Records provided ::
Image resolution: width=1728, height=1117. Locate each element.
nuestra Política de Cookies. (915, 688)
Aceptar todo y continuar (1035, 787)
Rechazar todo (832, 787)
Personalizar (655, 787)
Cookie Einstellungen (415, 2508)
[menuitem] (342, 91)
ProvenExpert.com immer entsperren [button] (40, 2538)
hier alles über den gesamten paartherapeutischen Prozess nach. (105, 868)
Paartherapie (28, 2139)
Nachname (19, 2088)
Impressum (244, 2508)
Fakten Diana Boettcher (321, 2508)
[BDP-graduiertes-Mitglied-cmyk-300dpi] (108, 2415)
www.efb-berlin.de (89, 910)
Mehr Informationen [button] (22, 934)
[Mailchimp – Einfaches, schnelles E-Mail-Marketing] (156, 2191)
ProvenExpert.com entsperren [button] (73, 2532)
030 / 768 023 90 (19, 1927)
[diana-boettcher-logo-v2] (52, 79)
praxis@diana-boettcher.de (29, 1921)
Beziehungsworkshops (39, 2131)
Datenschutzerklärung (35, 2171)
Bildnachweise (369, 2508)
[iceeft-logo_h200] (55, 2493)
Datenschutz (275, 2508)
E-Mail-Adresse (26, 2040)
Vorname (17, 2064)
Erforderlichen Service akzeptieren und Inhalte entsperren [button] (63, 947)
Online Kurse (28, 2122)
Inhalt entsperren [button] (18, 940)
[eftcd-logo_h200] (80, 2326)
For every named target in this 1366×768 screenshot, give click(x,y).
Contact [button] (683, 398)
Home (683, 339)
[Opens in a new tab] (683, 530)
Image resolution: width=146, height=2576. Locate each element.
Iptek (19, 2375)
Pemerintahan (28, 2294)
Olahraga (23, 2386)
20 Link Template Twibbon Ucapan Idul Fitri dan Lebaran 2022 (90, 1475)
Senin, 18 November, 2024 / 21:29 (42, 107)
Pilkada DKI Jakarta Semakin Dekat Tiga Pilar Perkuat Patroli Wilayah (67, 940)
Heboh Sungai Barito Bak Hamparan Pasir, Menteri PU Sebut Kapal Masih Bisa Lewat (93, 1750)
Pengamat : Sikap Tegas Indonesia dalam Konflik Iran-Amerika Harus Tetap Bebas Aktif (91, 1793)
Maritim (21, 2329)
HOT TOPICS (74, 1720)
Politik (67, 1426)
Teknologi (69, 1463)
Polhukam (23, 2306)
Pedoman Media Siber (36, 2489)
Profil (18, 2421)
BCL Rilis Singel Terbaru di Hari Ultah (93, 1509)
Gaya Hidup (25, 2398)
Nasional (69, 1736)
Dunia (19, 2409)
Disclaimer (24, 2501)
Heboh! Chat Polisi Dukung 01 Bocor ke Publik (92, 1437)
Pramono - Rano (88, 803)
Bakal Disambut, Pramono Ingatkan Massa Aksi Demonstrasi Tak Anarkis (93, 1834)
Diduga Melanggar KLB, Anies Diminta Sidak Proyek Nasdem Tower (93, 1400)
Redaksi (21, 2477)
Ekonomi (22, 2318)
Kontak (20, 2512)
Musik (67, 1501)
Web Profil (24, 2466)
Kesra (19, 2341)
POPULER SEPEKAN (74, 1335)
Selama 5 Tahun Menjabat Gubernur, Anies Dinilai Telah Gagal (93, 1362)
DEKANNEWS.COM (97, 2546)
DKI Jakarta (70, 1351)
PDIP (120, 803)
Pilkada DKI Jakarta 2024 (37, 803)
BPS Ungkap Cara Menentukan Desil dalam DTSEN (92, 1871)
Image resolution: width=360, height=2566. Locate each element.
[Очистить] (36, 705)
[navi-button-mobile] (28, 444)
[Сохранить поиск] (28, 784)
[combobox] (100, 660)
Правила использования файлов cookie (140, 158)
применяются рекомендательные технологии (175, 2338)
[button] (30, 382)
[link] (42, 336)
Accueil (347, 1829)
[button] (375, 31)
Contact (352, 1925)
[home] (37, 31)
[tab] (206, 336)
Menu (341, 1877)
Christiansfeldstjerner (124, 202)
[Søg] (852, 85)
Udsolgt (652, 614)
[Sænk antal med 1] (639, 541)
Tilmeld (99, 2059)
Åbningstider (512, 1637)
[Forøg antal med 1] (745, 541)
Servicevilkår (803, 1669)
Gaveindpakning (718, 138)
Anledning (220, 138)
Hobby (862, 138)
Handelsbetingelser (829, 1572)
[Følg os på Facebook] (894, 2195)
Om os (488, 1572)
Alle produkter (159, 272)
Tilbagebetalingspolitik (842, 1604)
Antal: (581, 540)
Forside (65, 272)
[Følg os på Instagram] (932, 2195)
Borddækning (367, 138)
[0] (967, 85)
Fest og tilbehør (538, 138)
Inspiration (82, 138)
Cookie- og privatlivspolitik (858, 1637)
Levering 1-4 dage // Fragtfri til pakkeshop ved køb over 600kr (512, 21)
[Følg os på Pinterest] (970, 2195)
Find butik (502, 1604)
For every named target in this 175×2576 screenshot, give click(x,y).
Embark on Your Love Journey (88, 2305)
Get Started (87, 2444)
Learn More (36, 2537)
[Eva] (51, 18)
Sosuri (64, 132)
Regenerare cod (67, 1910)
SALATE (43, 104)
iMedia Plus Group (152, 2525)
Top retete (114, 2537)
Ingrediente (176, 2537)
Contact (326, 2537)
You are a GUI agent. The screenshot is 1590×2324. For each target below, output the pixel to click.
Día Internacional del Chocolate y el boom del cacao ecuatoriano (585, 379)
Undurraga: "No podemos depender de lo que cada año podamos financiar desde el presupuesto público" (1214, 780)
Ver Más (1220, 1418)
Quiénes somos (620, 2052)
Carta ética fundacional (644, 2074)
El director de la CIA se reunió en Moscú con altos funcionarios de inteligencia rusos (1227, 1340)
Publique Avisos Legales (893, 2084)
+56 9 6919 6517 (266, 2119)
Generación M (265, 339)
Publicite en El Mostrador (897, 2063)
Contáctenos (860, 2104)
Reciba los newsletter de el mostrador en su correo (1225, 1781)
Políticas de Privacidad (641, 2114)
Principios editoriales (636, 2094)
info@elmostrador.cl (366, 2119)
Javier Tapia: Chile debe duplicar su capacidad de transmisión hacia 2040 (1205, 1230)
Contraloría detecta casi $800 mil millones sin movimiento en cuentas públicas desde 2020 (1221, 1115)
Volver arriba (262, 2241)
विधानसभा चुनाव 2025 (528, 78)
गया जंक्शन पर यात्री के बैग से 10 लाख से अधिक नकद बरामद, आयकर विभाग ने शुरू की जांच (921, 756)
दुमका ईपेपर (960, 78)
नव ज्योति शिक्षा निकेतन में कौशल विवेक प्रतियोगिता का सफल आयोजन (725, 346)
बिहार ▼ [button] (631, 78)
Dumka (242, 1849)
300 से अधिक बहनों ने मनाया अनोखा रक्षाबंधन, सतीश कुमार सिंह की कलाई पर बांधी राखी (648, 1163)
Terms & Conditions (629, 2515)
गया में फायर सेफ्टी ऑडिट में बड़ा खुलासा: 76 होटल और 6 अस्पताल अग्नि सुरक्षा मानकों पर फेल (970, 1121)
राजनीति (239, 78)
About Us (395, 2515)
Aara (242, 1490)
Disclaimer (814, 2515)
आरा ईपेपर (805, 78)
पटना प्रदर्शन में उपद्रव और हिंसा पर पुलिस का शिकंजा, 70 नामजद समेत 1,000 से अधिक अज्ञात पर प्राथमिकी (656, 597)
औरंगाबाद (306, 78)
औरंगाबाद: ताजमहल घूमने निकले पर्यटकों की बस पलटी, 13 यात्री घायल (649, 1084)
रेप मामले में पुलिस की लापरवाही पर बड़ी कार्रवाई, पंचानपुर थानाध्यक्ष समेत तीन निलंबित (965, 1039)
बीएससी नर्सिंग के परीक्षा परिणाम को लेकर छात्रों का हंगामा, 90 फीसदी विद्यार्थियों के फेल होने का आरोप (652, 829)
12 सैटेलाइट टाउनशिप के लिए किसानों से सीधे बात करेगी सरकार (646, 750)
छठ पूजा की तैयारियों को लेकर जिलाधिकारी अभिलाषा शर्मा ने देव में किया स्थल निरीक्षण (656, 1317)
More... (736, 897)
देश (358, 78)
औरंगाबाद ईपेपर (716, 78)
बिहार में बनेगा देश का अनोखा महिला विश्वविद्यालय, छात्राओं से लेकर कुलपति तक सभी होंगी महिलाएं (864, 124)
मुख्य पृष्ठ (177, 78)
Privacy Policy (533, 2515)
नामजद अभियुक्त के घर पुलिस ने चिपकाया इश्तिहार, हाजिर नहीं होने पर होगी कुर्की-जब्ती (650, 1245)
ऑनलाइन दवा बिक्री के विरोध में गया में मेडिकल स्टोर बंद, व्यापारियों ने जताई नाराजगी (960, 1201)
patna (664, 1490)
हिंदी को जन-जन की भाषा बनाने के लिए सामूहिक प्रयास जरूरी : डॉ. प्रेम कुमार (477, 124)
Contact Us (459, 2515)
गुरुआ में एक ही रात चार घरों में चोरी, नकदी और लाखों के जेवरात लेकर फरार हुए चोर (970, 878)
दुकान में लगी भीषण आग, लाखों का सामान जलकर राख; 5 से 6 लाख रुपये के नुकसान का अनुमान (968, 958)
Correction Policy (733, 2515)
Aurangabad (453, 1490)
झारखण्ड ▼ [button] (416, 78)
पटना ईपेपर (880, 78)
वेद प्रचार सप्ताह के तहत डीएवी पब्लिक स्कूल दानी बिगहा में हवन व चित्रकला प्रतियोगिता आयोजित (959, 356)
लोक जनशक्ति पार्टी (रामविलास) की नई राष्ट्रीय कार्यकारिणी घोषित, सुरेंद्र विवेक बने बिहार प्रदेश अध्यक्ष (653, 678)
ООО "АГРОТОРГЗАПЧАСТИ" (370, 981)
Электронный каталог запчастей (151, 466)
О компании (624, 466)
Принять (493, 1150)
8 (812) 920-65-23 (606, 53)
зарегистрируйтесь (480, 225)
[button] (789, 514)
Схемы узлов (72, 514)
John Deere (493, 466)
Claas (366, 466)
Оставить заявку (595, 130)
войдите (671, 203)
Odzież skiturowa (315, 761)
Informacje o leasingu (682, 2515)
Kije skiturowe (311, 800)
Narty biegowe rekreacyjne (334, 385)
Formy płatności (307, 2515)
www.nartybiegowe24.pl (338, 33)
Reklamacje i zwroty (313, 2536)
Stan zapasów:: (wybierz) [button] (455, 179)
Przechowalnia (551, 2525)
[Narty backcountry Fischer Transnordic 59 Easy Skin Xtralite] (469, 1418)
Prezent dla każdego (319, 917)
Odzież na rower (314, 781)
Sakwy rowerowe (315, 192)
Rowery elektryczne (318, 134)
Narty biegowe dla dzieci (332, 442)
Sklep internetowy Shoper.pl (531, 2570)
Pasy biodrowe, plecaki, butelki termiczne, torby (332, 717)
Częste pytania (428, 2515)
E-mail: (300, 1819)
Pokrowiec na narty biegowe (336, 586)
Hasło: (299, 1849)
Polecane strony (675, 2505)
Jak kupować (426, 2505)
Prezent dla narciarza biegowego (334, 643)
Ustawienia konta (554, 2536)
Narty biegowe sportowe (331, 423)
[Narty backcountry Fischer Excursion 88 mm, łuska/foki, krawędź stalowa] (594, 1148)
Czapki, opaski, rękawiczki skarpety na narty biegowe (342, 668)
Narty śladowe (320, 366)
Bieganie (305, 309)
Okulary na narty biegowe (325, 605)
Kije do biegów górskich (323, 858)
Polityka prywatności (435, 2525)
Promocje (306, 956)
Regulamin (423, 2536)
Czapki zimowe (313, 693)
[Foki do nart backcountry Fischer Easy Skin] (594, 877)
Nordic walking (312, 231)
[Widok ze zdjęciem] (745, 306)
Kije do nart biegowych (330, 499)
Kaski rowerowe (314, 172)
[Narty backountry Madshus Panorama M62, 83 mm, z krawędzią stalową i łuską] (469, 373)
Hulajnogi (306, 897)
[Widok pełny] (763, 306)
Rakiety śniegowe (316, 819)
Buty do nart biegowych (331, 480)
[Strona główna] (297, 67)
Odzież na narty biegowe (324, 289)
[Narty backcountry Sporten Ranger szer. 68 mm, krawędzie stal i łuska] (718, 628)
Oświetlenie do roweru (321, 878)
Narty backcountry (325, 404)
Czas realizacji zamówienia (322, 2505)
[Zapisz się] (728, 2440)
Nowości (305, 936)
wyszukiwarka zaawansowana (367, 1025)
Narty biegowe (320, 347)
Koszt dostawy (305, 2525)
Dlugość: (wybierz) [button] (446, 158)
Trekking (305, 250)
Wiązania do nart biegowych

What needs to be done ::
Please filter the listing down to lines that include the word "Kije".

Output for this task ::
Kije skiturowe (311, 800)
Kije do biegów górskich (323, 858)
Kije do nart biegowych (330, 499)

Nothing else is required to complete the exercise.